If that's the case, he reasons, then the potential failure of the Jocassee Dam must be a credible threat as well.

HARD LESSONS

Among the myriad lawmakers to whom Criscione copied his letter to NRC management and its various attachments was Rep. Ed Markey (D-Mass.), a long-time crusader for nuclear safety. A Markey spokeswoman confirmed that the congressman's staff has requested and received multiple briefings and background materials from the NRC on the topic in response to Criscione's questions and the documents Markey's office has received over the past several months.
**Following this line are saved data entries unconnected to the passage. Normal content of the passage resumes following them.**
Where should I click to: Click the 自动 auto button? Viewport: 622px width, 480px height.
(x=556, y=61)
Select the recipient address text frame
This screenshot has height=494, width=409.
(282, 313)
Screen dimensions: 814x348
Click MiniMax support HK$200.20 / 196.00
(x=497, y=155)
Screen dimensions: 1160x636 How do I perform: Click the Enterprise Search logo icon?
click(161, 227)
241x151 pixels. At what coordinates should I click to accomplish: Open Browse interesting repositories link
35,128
Markey also has a long-standing and pending request with Congress's investigative arm, the Government Accountability Office, related to the resilience of the nation's nuclear reactors to extreme weather events such as large floods.

"The key question for all five NRC commissioners is whether they will support making all the safety recommendations of the Near-Term Fukushima Task Force," Markey said in an emailed statement, "including those that will address nuclear reactor resiliency to severe earthquakes, floods and other extreme weather, mandatory."

20121115oconee02
A cross-section of Jocassee Dam on display at Oconee's "World of Energy" exhibit.
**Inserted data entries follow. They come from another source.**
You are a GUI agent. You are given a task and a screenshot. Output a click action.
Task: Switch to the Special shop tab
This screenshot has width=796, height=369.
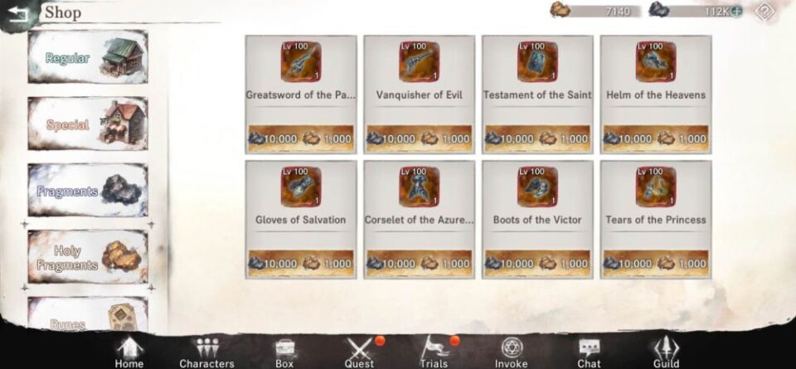pos(88,124)
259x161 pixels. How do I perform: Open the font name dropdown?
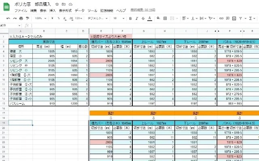(98, 18)
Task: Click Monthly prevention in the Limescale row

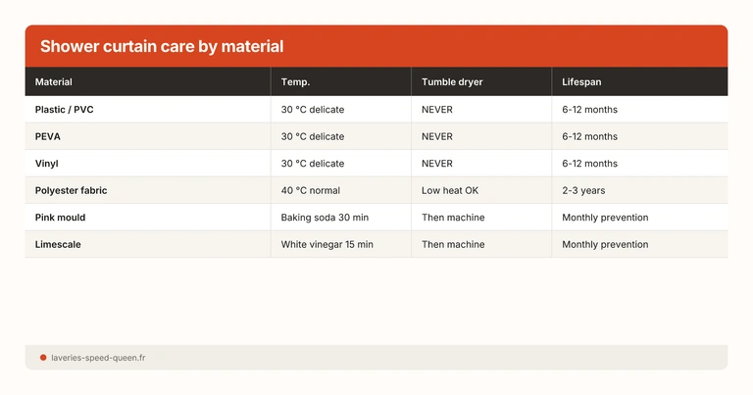Action: coord(605,244)
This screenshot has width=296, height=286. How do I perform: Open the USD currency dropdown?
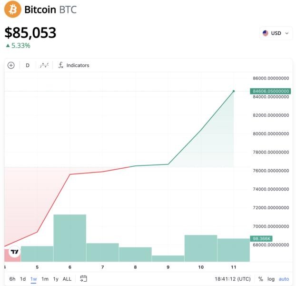tap(276, 33)
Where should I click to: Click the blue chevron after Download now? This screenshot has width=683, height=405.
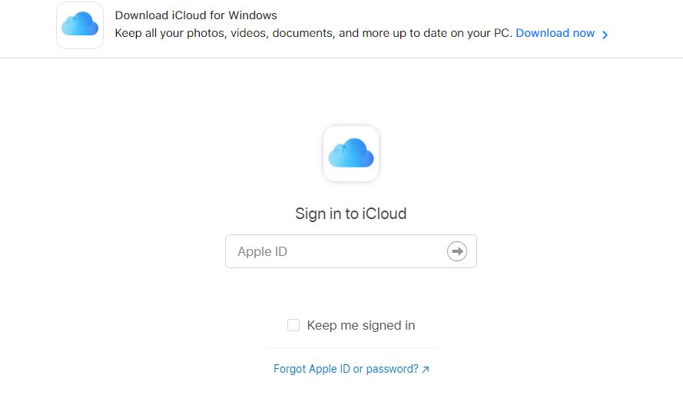coord(605,35)
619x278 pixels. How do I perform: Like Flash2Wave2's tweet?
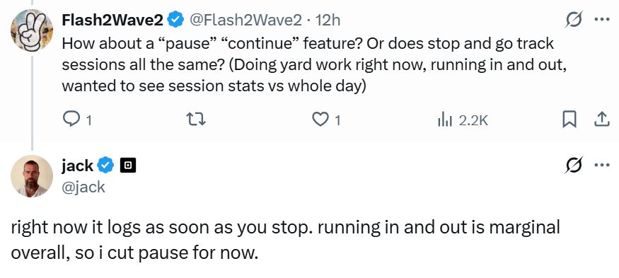(326, 120)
In a wide-ranging hearing on post-Fukushima lessons held this past March before the Senate Environment and Public Works Committee, lawmakers asked NRC commissioners about a report prepared by David Lochbaum of the Union of Concerned Scientists, which said in part that unless the NRC strengthens measures to prevent and mitigate threats that the nation's plants were not designed to withstand, "it may be only a matter of time before a similar disaster happens here."

Several of the commissioners insisted that the UCS was wrong. "I think that our infrastructure, our regulatory approach, our practices at plants, our equipment, our configuration, our design bases would prevent Fukushima from occurring under similar circumstances at a U.S. plant," said commissioner William D. Magwood. "I just don't think it would happen."
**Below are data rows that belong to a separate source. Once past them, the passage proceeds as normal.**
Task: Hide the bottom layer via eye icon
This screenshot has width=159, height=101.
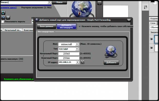Action: (x=152, y=48)
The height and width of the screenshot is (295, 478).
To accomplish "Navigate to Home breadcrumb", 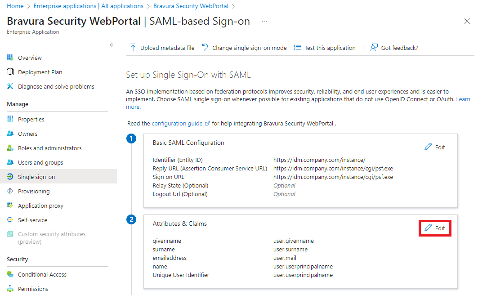I will (15, 6).
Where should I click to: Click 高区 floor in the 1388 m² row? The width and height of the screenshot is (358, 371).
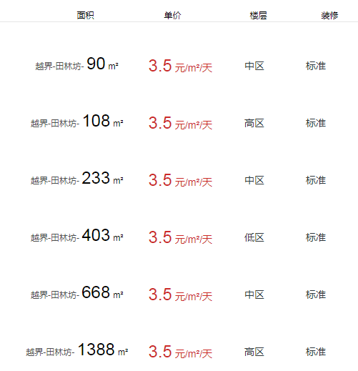tap(254, 352)
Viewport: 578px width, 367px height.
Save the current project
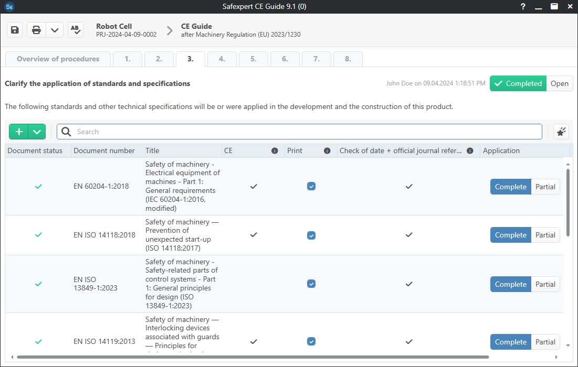(14, 30)
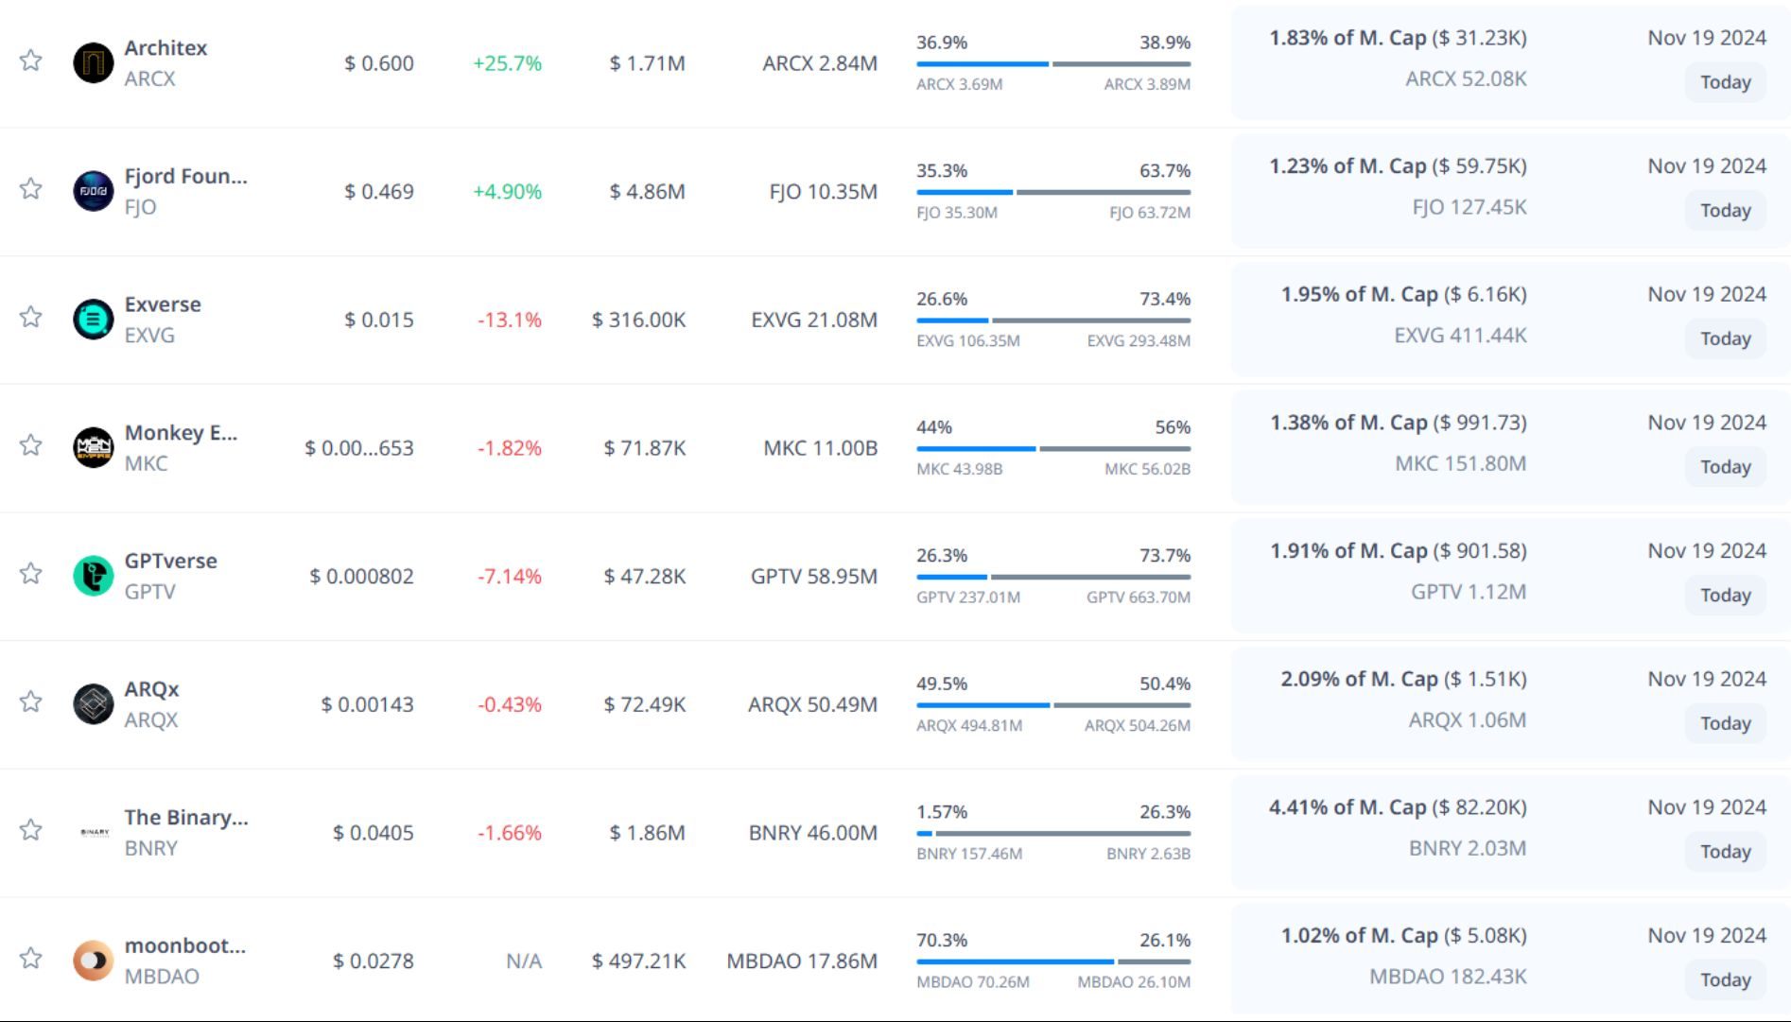Click The Binary Holdings BNRY logo
This screenshot has height=1022, width=1791.
pyautogui.click(x=93, y=833)
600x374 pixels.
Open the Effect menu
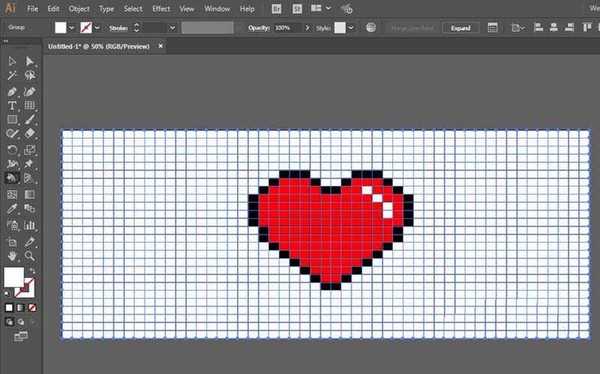161,8
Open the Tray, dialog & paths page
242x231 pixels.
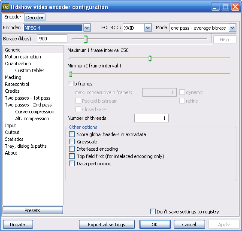26,146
Another commissioner, George Apostolakis, concurred. "I disagree with the statements from UCS," he said. "I don't think that what happened in Fukushima can happen here."

Given that the agency has known for years that a tidal wave could be conceivably unleashed from Lake Jocassee should the dam holding it back fail, causing a meltdown nearly identical to what happened in Fukushima, Greenpeace's Jim Riccio suggests that the NRC has essentially been lying to Congress.

"Rather than address the threat, NRC commissioners have misled Congress and delayed action to reduce these risks," Riccio said. "The American people deserve better from the Obama administration's nuclear regulators."

For his part, Criscione says that, while he can't be sure, he suspects that there are engineers not unlike him inside Duke Energy, who may sense a duty to speak out, but are restrained by fear of reprisal.

"They are pushing to get Duke Energy to do the right thing -- but for the sake of their careers, they need to be careful on how hard they push," he said. "I, however, have the luxury of being a union-represented federal employee. Although I, too, need to be careful and diplomatic in my actions, I am in a much better-protected situation than them. It takes a lot of courage for them to come forward, whereas for me it merely requires a little bit of disgust."

Perkins, meanwhile, remains similarly resolute in his convictions that speaking out was the right thing to do, though he's uncertain about whether it will really make a difference.

"It's the two of us against the entire federal government. We're going to try our best -- it's almost an even fight," he joked. "We realize what an incredibly uphill battle we have in front of us. These things never really work out for the whistleblower."

CORRECTION: A previous version of this article misspelled the name of the hydroelectric reservoir that failed in Missouri. It is the Taum Sauk.